Apparently the effluent of terrible comic book films is all to do with international sales, so when you get angry that there's nothing to watch or rent, blame a 14 year old boy in Korea as  he is the studios' target market. Although even Jin Min Jin thinks Green Lantern was a steaming pile of camel dung, topped with a dead dog sprinkled with dried rats' anuses and yes he was that specific.. But what's this new way of watching films you ask? Welcome to the wonderful world of closet cinema, which is all about films that on the surface play it macho and straight; underneath they are desperate to come out of the closet. The makers typically did not realise the mixed interpretations, which proves another universal truth, the law of unintended consequences.

So, let's look at some strong contenders from recent times. (Just to note, being a closet film is not a bad thing, the gayness or otherwise of a film is simply a genre tag and this gives many films a whole new spin).  Right up there, naturally, is the adaptation of Frank Miller's graphic novel, 300. As this blog is too short to list all the homo-erotic elements of this film, let's stick to the highlights. Men spend nearly all their time in the company of other men, dressed only in the their underpants. Their primary activities are: weightlifting judging by their six/eight packs, wrestling each other, whipping small boys and fighting with spears and swords, in other words stabbing other men with phallic objects. If the Spartans weren't quite proof enough, their Persian opponents are S & M fetishists, whose leader is a giant, studded and pierced man who wears make-up. Did I forget to mention he's carried around on a throne by lots of burly men?  The Twilight  films are on the surface aimed at straight women, except that the leading lady looks like a bloke and all the men, whether they are vampires, werewolves or normals spend a lot of time running around with their shirts off. Even with films like The Hangover, you can't shake the feeling that the boys would be much happier if there was no wedding or women involved at all and then could spend the rest of the time hanging out together, probably playing rough house in just their boxers.

The Closet Film club is open to anyone and you can join in any time you like, giving your favourite films a whole new twist. For example, JK's personal fave, The Lord of Rings trilogy, quite apart from the title, has surprisingly strong gay undercurrents. When Sauruman instructed his Uruk Hai to taste 'man flesh', the double meaning was in plain view. Throughout the film, women are generally an annoyance or distract men from the important business of wearing leather and pouting.

Pick any film you like and see if there's a hidden subtext, for example Top Gun, Days of Thunder or Cocktail to pluck any three unrelated, in no way linked films at random.

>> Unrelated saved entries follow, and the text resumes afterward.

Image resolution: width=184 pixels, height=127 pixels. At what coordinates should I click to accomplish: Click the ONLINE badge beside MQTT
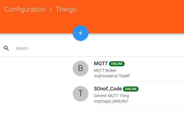pos(117,64)
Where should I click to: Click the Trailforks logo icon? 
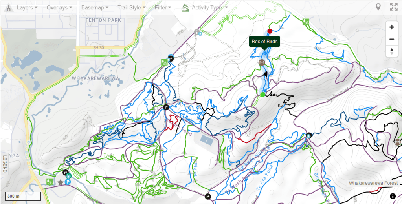point(9,8)
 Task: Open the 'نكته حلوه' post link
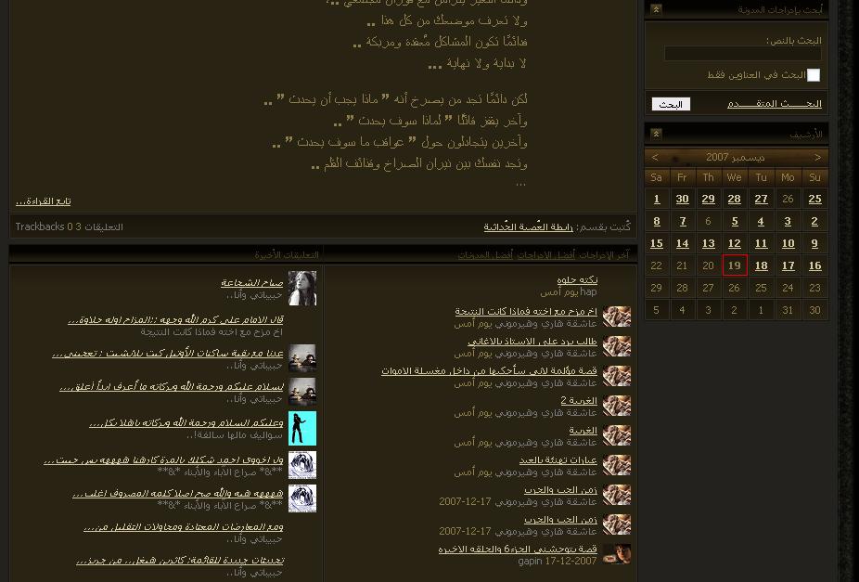tap(577, 279)
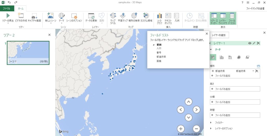Insert a 2-D グラフ chart
The image size is (267, 136).
tap(159, 16)
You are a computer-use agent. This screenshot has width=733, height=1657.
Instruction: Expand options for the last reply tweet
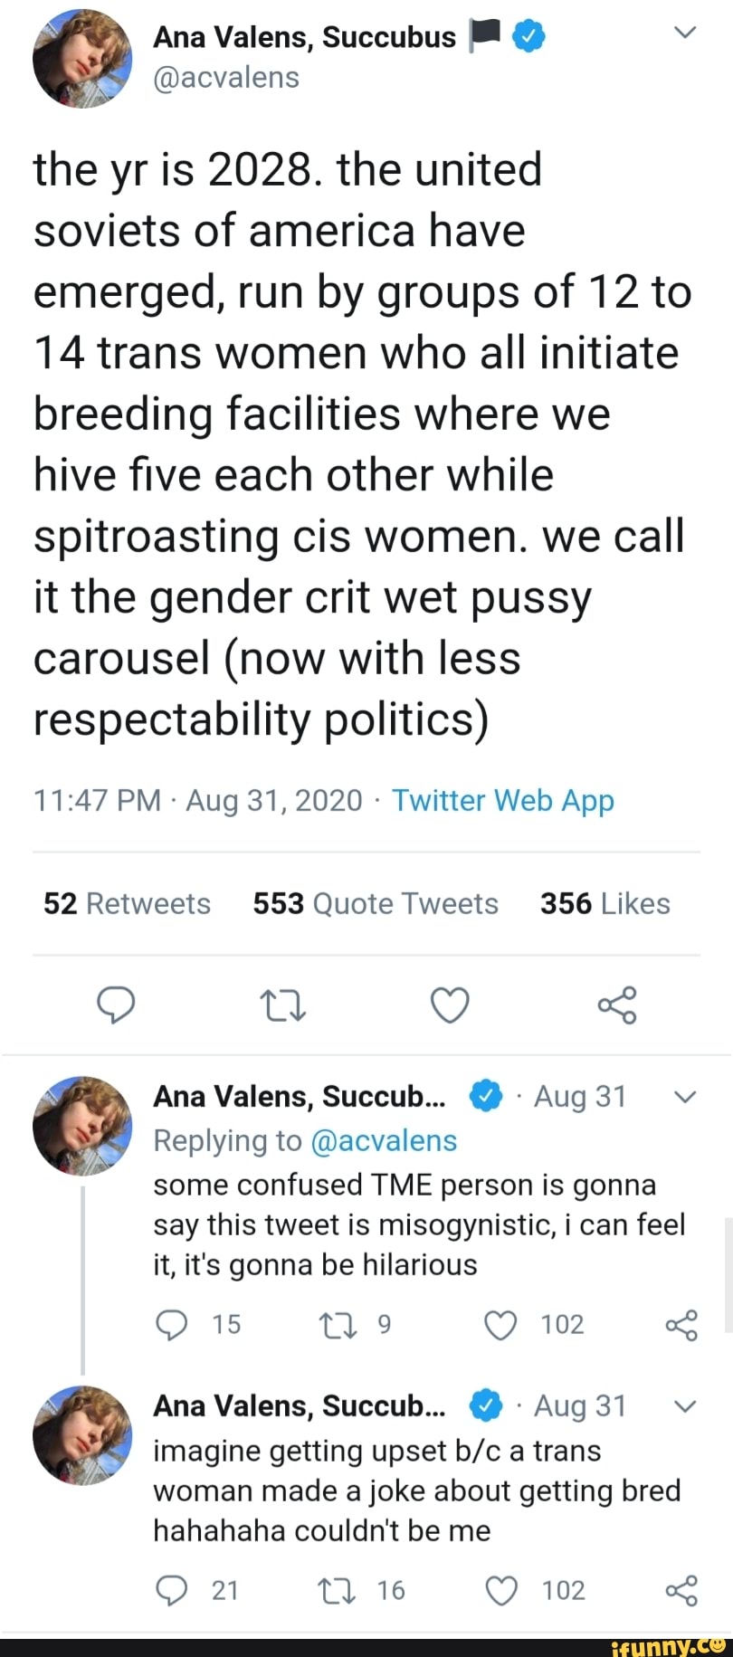[x=685, y=1406]
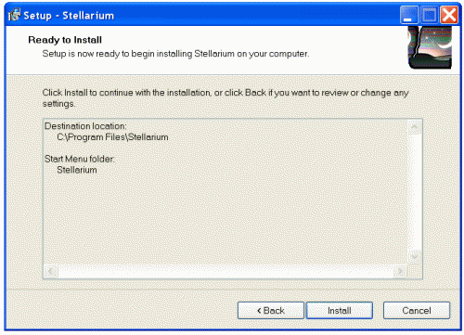Click the horizontal scrollbar track of summary box
The width and height of the screenshot is (464, 335).
pos(226,271)
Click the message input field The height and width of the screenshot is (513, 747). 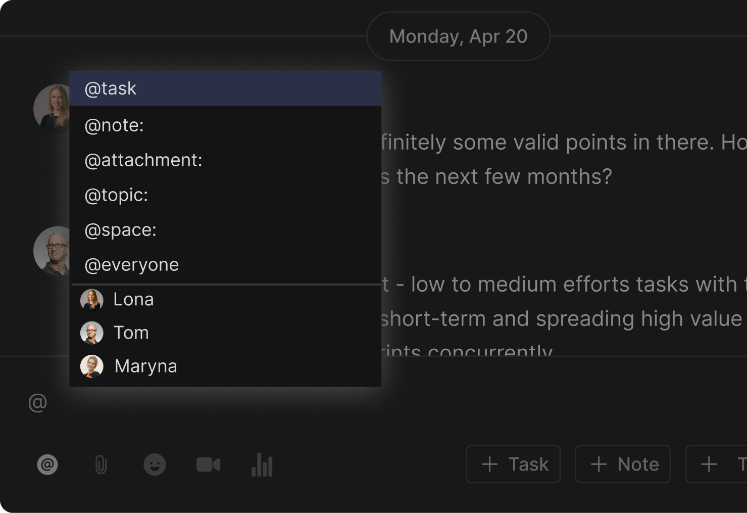pos(202,402)

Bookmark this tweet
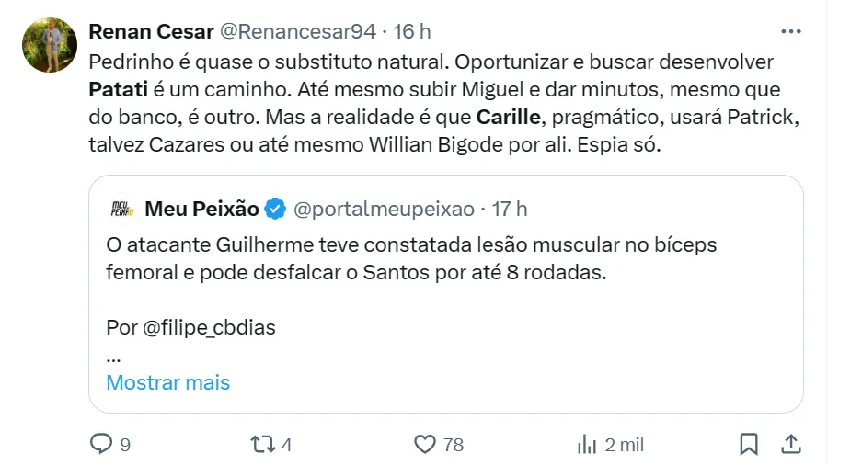coord(749,445)
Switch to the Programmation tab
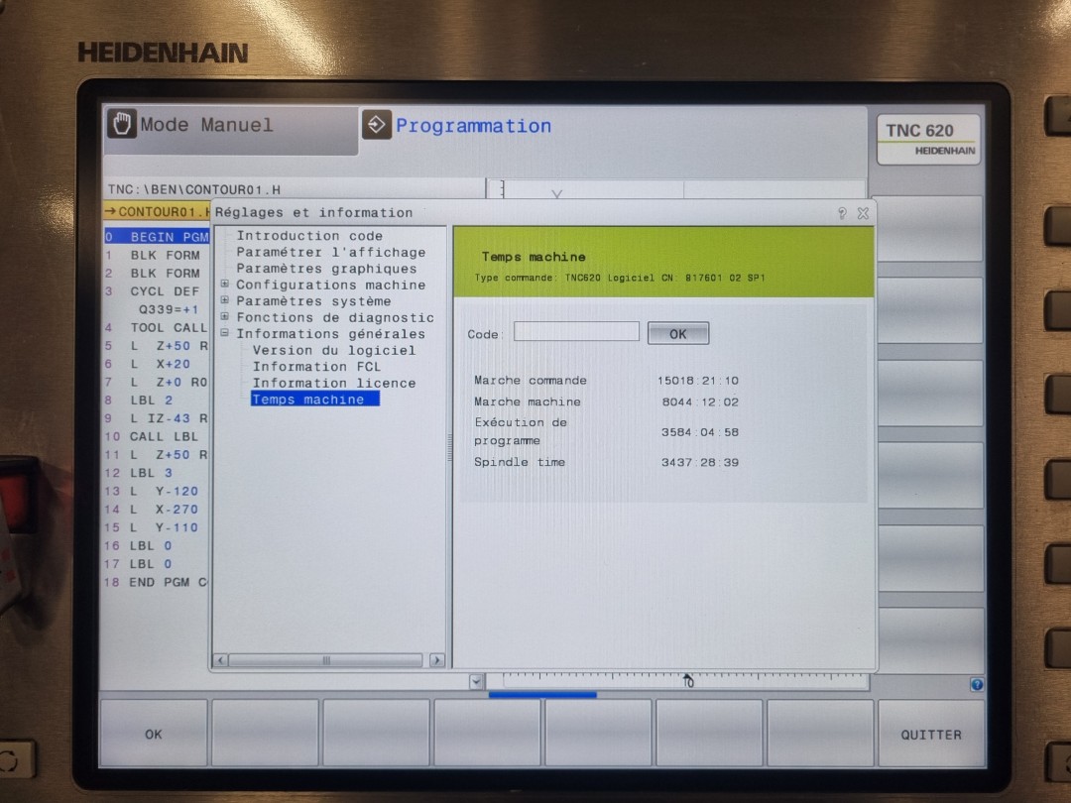 point(473,126)
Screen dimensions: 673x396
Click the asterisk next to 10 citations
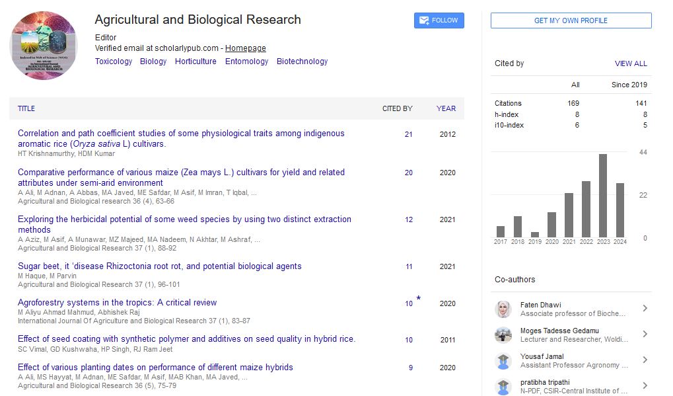pos(418,299)
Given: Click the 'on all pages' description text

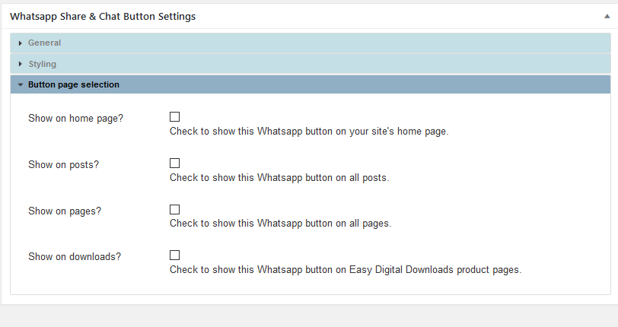Looking at the screenshot, I should click(x=280, y=224).
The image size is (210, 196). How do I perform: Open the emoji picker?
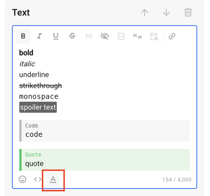tap(22, 179)
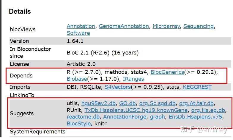Image resolution: width=233 pixels, height=140 pixels.
Task: Open the AnnotationForge package link
Action: [x=125, y=117]
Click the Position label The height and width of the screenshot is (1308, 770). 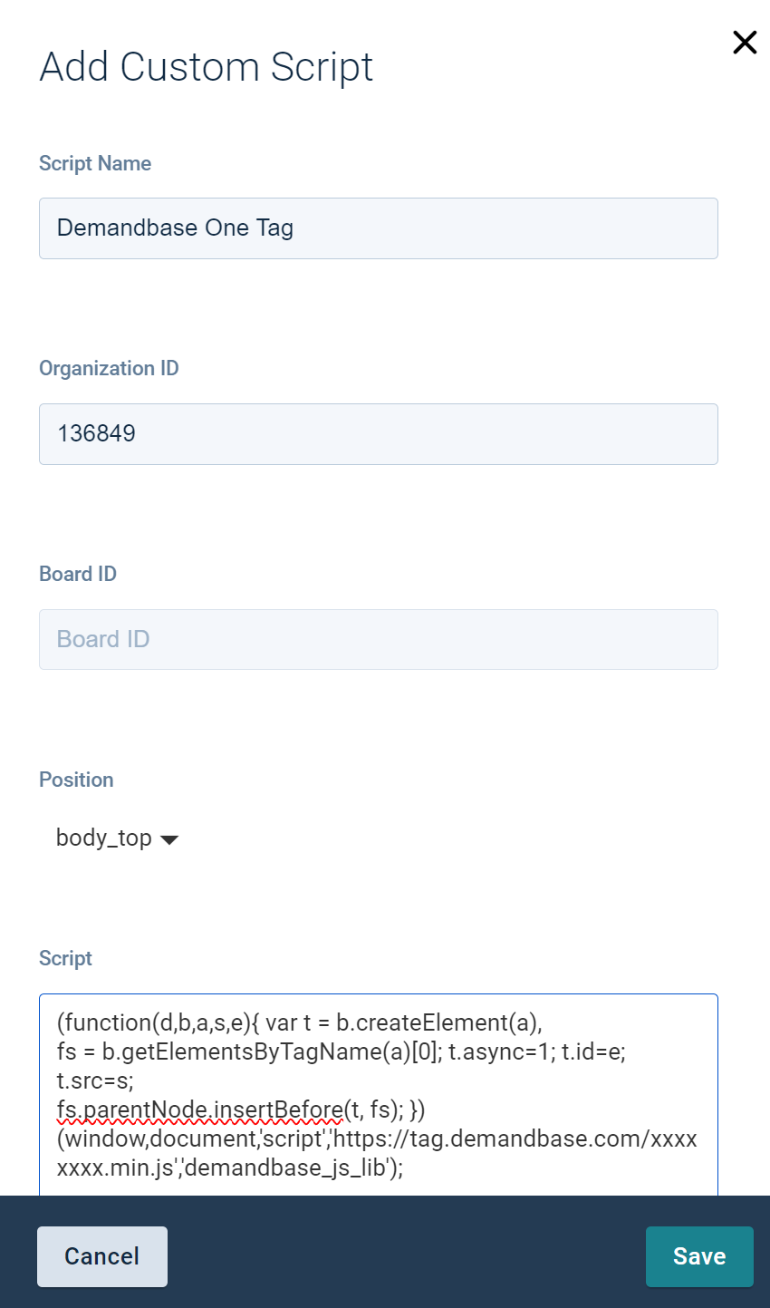point(76,780)
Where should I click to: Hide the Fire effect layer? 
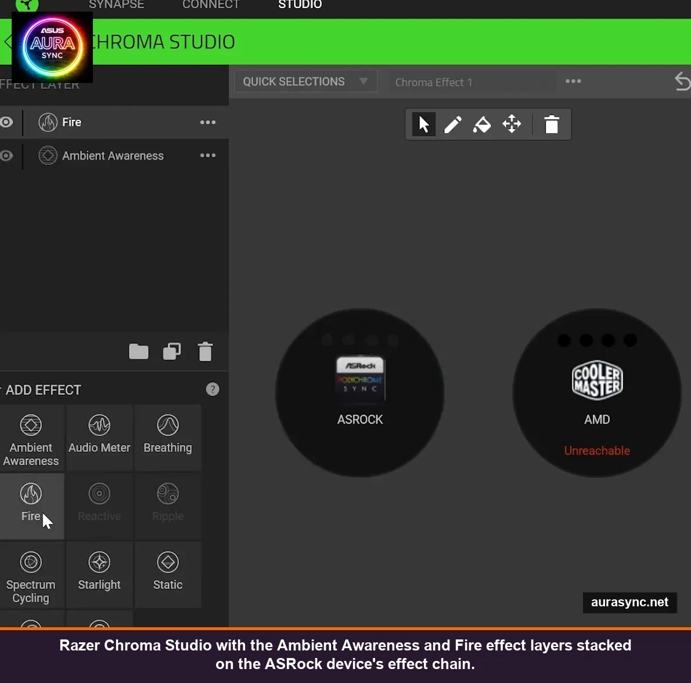(6, 123)
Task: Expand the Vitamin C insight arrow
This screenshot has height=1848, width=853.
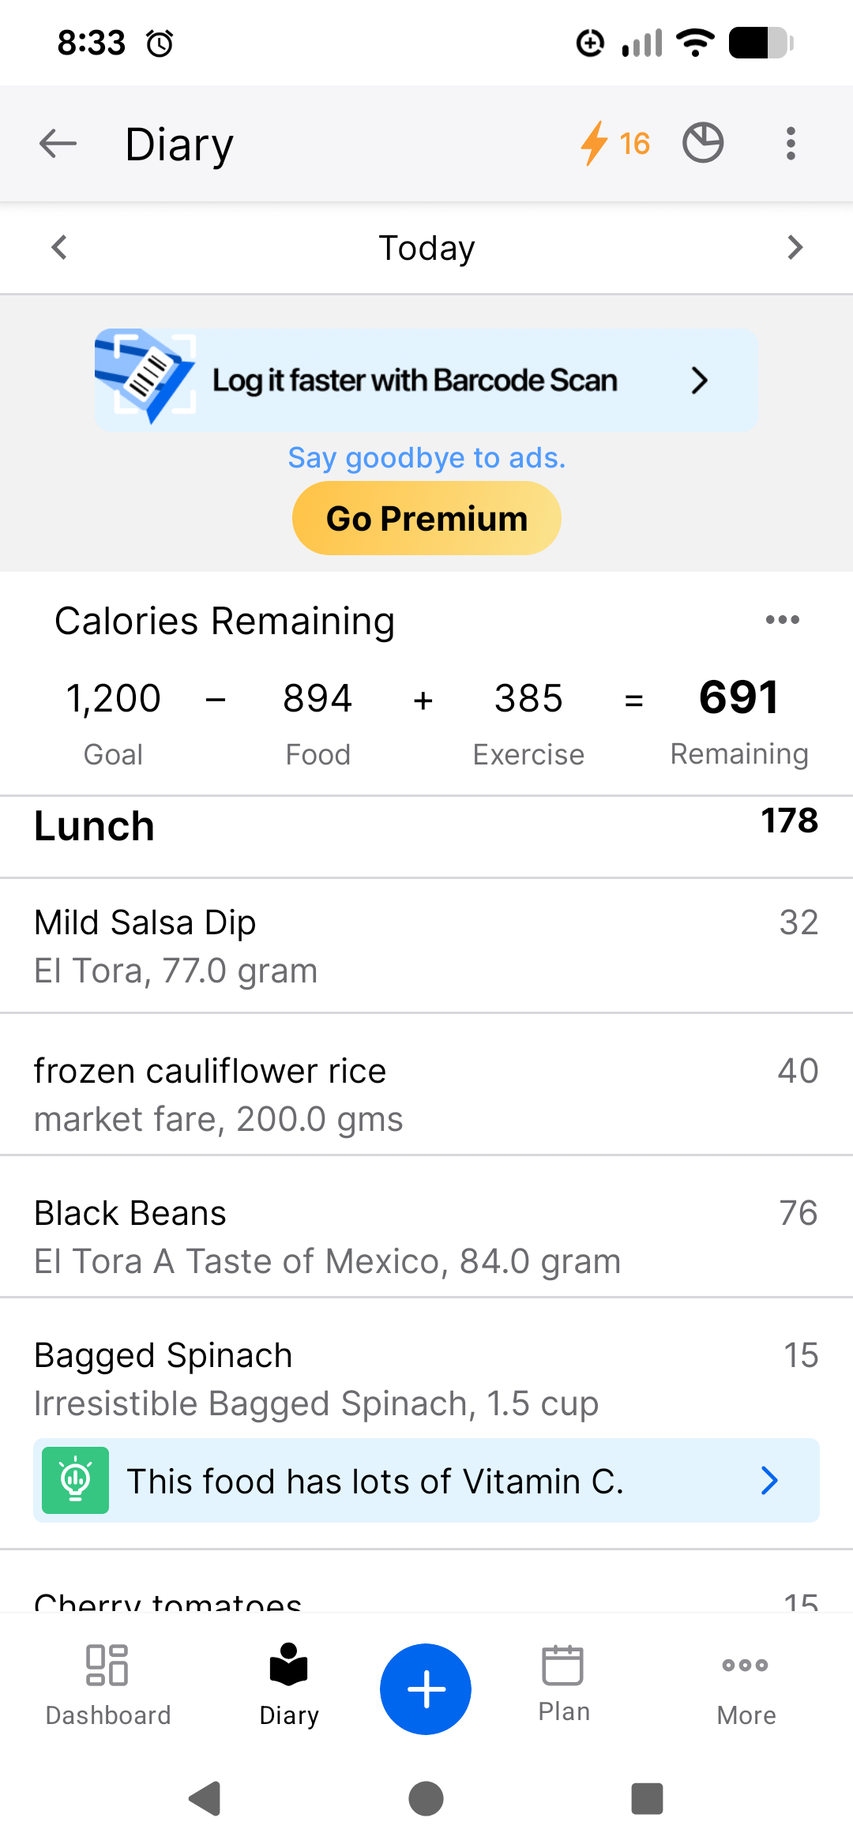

Next blog, JK has a go at David Cameron, because he clearly wasn't bullied enough at school.

Monday 11 July 2011

Moral Compass

One day Rupert Murdoch is about to take over all of UK broadcasting, the next he's had to close down News of the World and his son might be investigated by the US authorities. Wonder what jail time would be like for someone involved in hacking the phones of 9/11 victims? JK is worried this is one of those very realistic dreams you get by eating a lot of cheese before you go to bed, which on occasion he has confused with reality, started telling someone then realised part way through he was describing his dream, a very disturbing one involving Cagney from Cagney and Lacy, custard and an awkward position from the Karma Sutra, was about to mention the explicit content and had to spill a drink on himself to avoid social armageddon. No, JK doesn't get asked to parties much. Turns out this is not a dairy product hallucination and the maudlin, mob justice tattle rag has disappeared for good.

A refuse truck worth of  garbage has already been spouted about how sad it is that the NOTW has gone, usually from moral cowards keen to brown nose Murdoch.  Notice the relative coverage given to the loss of 1,400 jobs at Bombardier, a UK train carriage manufacturer screwed over by the madness that is PFI, to the loss of 200 jobs of print journalism. Bombardier lost out to Siemens, not on the merits of its bid, simply that it was unable to offer a PFI style financing deal. Way to go on the manufacturing recovery George!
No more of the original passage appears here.